- Abbreviation: KELAN
- Leader: Paris Kourtzidis
- Founder: Giorgos Tragas
- Founded: 8 February 2021
- Dissolved: 2023
- Ideology: Right-wing populism National conservatism Euroscepticism
- Political position: Right-wing to far-right
- National affiliation: Greek Overthrow
- Colours: Cyan
- Hellenic Parliament: 0 / 300

Website
- kelan.gr

= Free People (Greece) =

The Free People (Ελεύθεροι Άνθρωποι or Κίνημα Ελευθέρων Ανθρώπων, Κ.ΕΛ.ΑΝ.; KELAN) was a political party founded in February 2021 by journalist Giorgos Tragas.

== History ==
Giorgos Tragas founded the party in February 2021 in the middle of a lockdown due to COVID-19. The purpose of the party was, according to Tragas, to ensure democracy, and to fight against unemployment and against the economic crisis that emerged from the lockdown due to the COVID-19 pandemic.

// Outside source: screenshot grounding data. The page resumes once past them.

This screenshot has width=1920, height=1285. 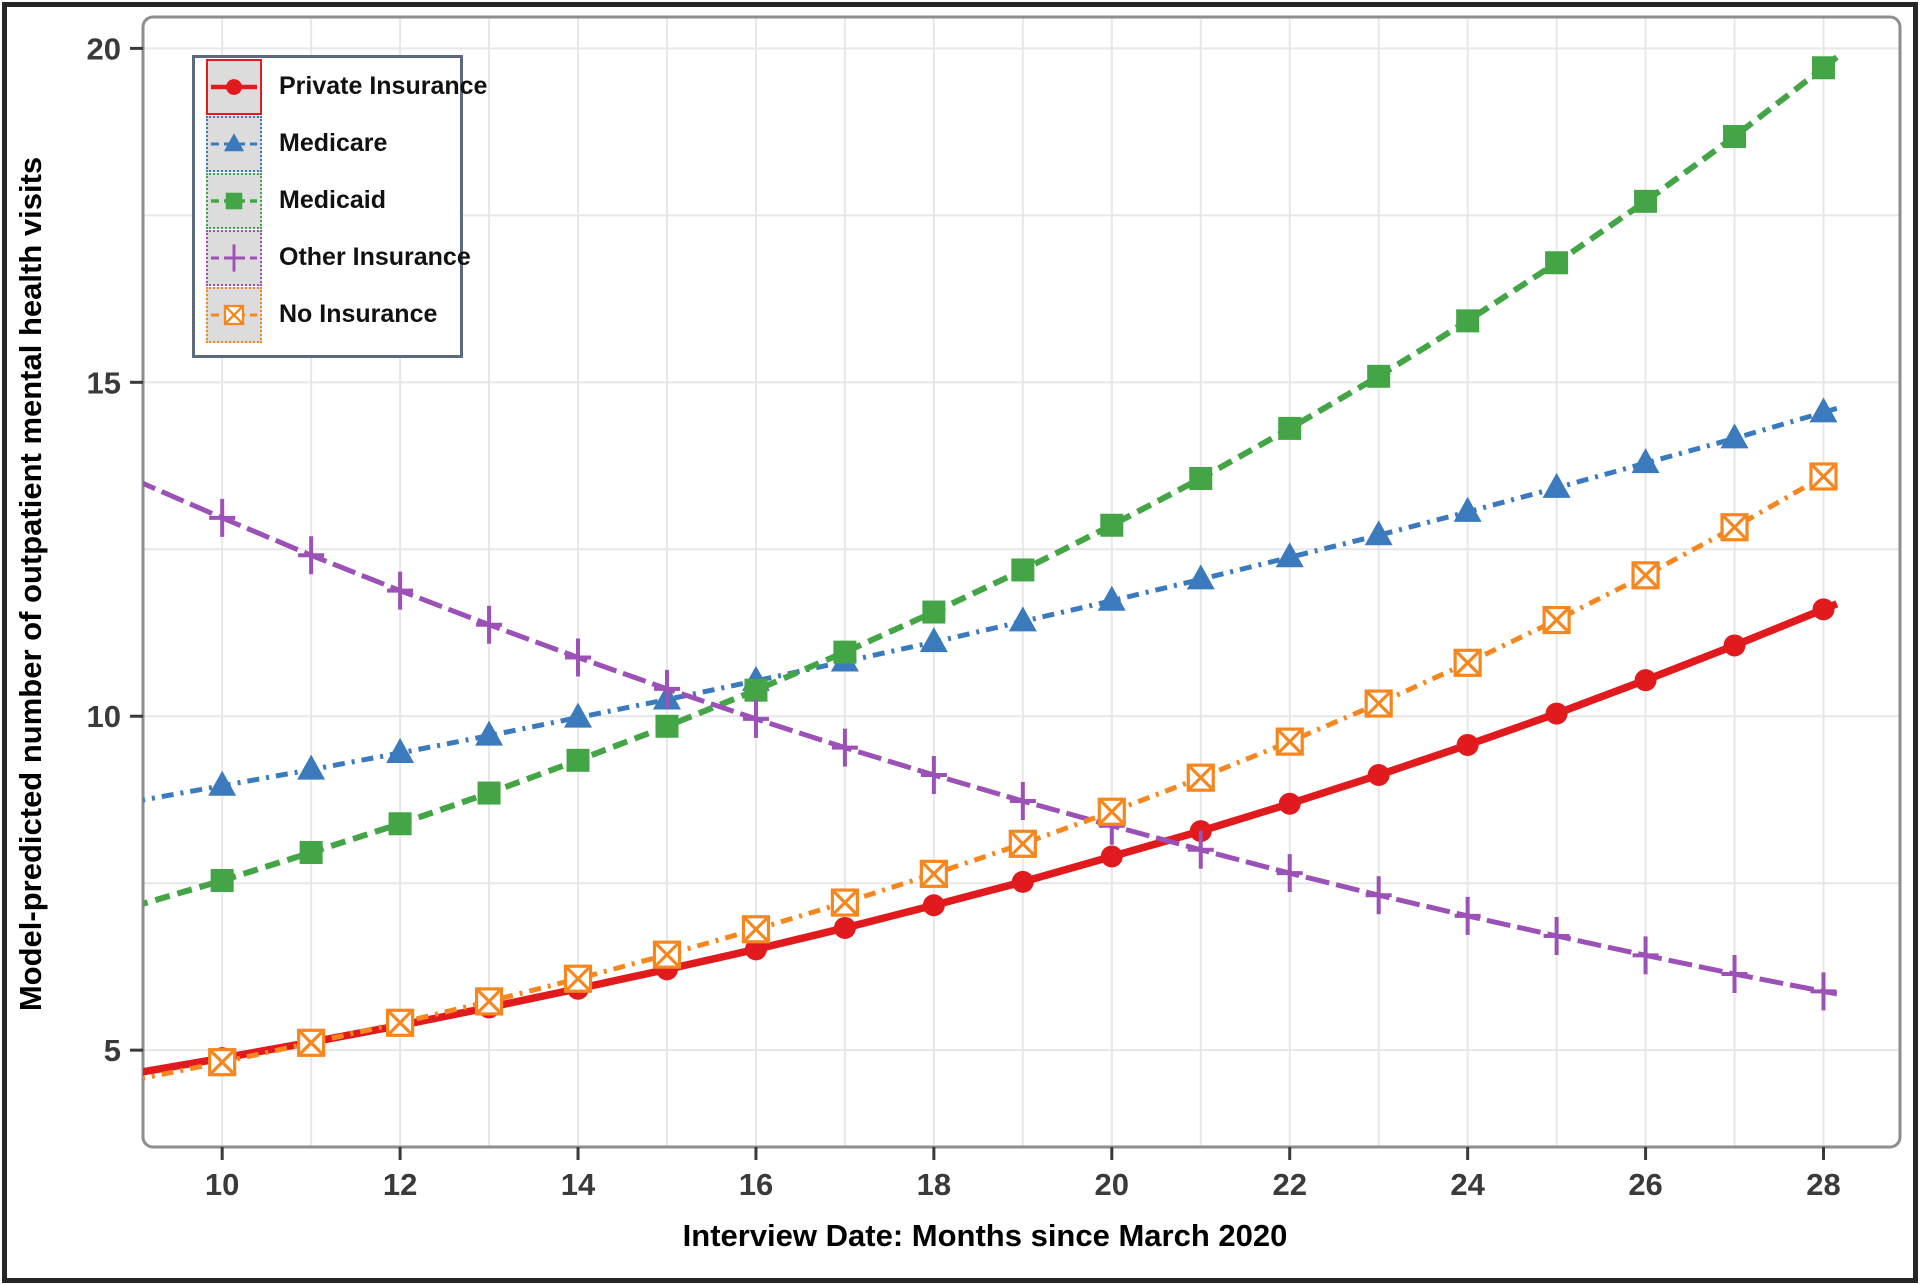 What do you see at coordinates (1112, 1184) in the screenshot?
I see `x-tick-label: 20` at bounding box center [1112, 1184].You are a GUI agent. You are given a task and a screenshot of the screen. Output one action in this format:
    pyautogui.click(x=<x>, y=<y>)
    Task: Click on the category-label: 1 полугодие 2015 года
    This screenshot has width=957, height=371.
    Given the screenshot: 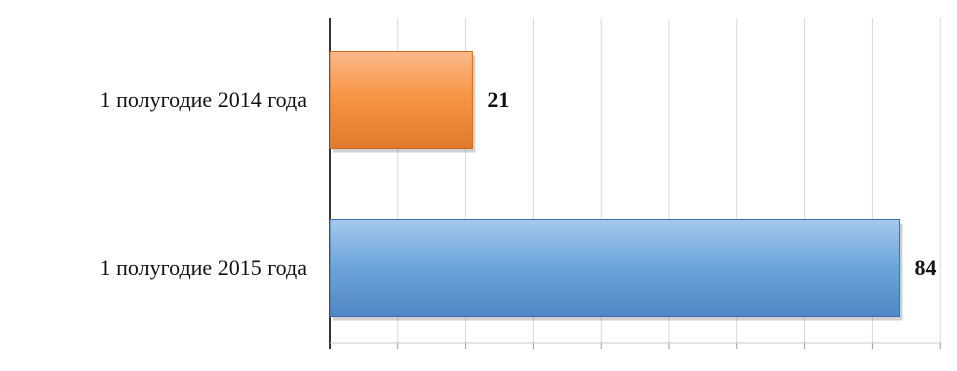 What is the action you would take?
    pyautogui.click(x=204, y=268)
    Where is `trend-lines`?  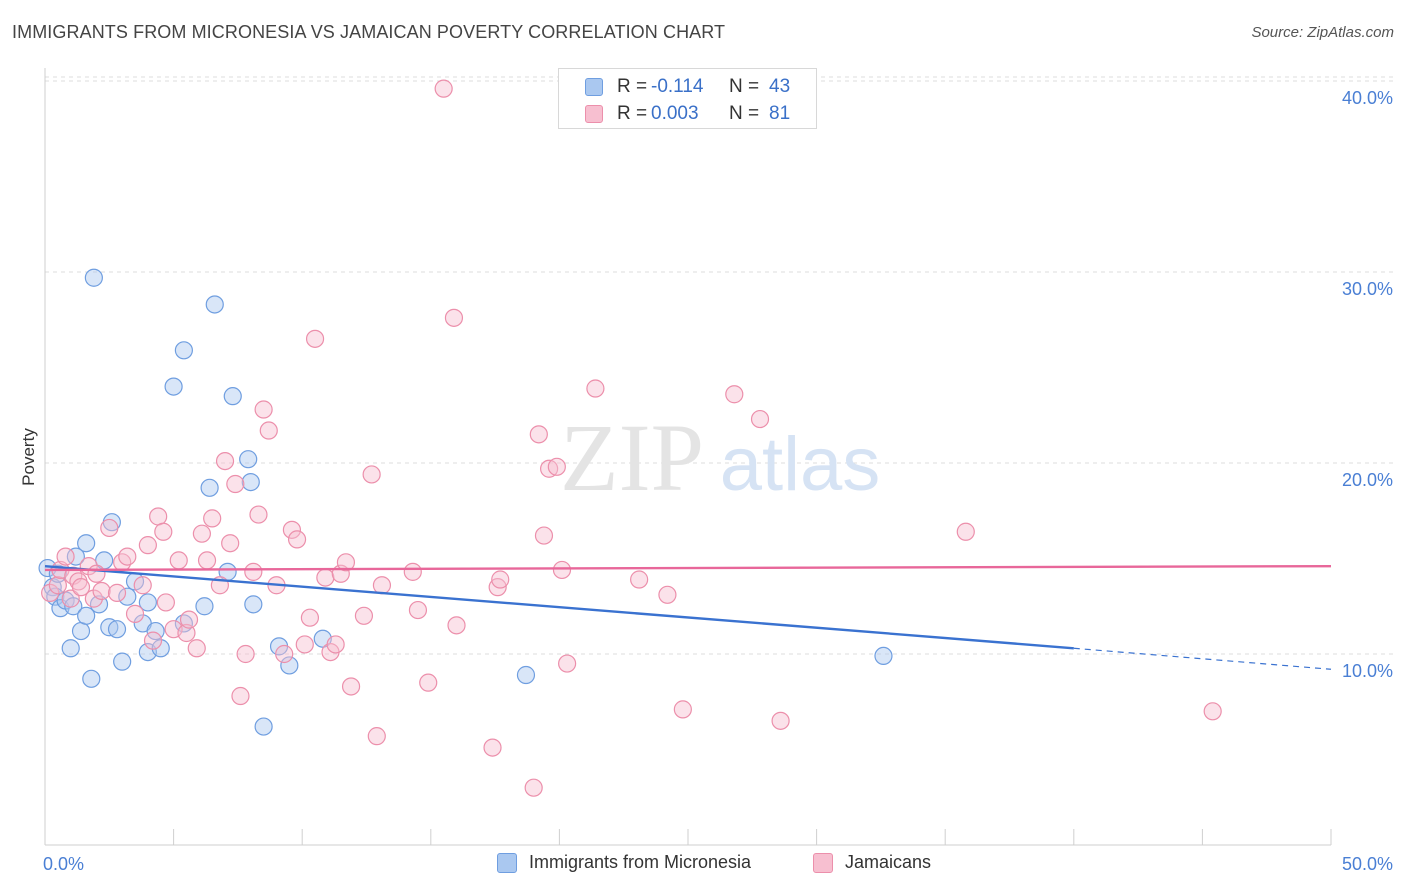
trend-lines is located at coordinates (688, 617).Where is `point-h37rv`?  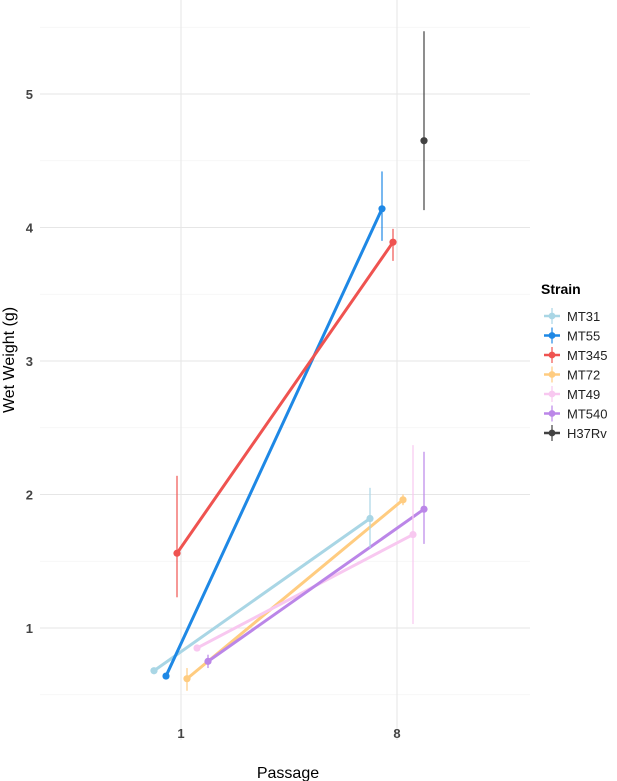 point-h37rv is located at coordinates (424, 141).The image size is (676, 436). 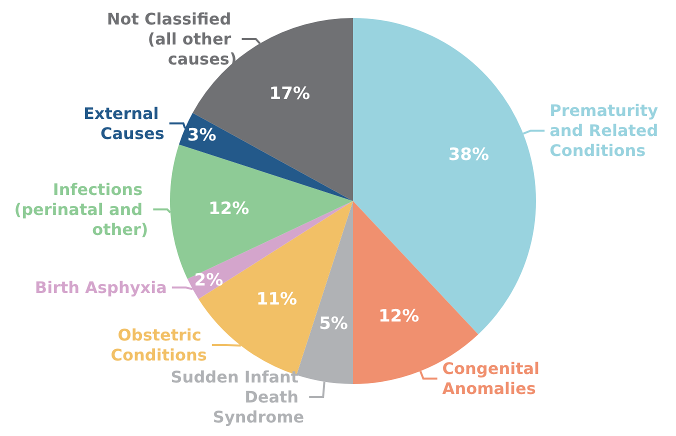 I want to click on data-label: 38%, so click(x=469, y=156).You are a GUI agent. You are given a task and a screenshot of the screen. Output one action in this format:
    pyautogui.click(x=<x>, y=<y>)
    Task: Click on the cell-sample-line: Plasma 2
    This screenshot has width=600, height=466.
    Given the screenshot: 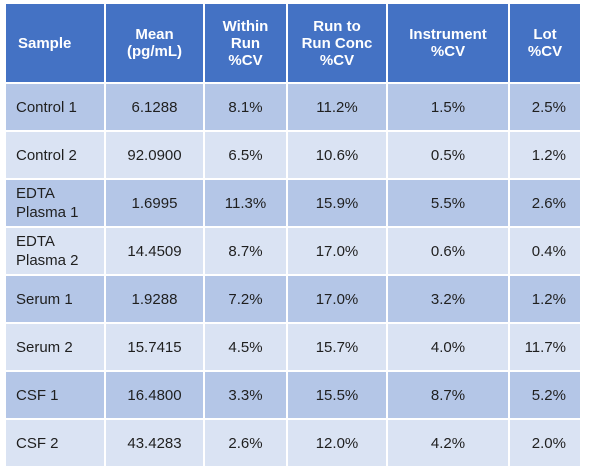 What is the action you would take?
    pyautogui.click(x=48, y=260)
     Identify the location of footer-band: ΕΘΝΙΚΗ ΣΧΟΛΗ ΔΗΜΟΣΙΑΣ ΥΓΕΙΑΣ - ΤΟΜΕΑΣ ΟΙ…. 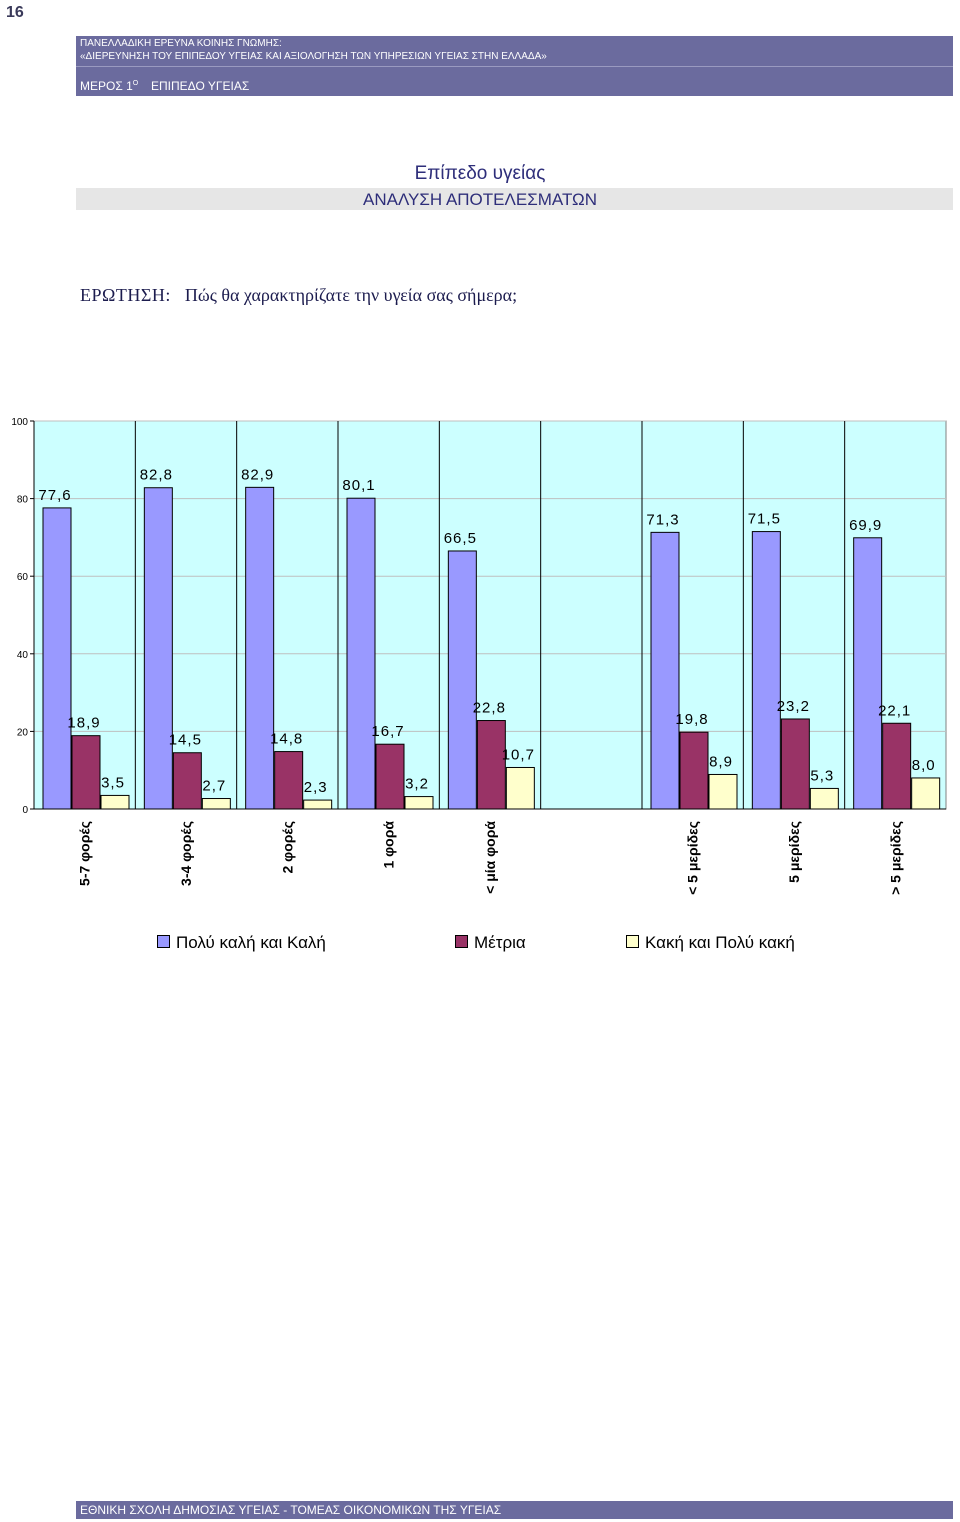
(514, 1510).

According to President Tragas, the party transcended the divisions of the political spectrum and was not placed on this axis, but was characterized by patriotism and multi-collectivity.

A few days after the founding of the party, the inclusion of numerous parties was announced on the ballots of the Free People, such as the Christian Democratic Party of the Overthrow of Nikolaos Nikolopoulos, the Victory Front of Rachel Makris, the United Popular Front of Dimitris Kazakis and others.

Tragas died due to COVID-19 complications on 14 December 2021.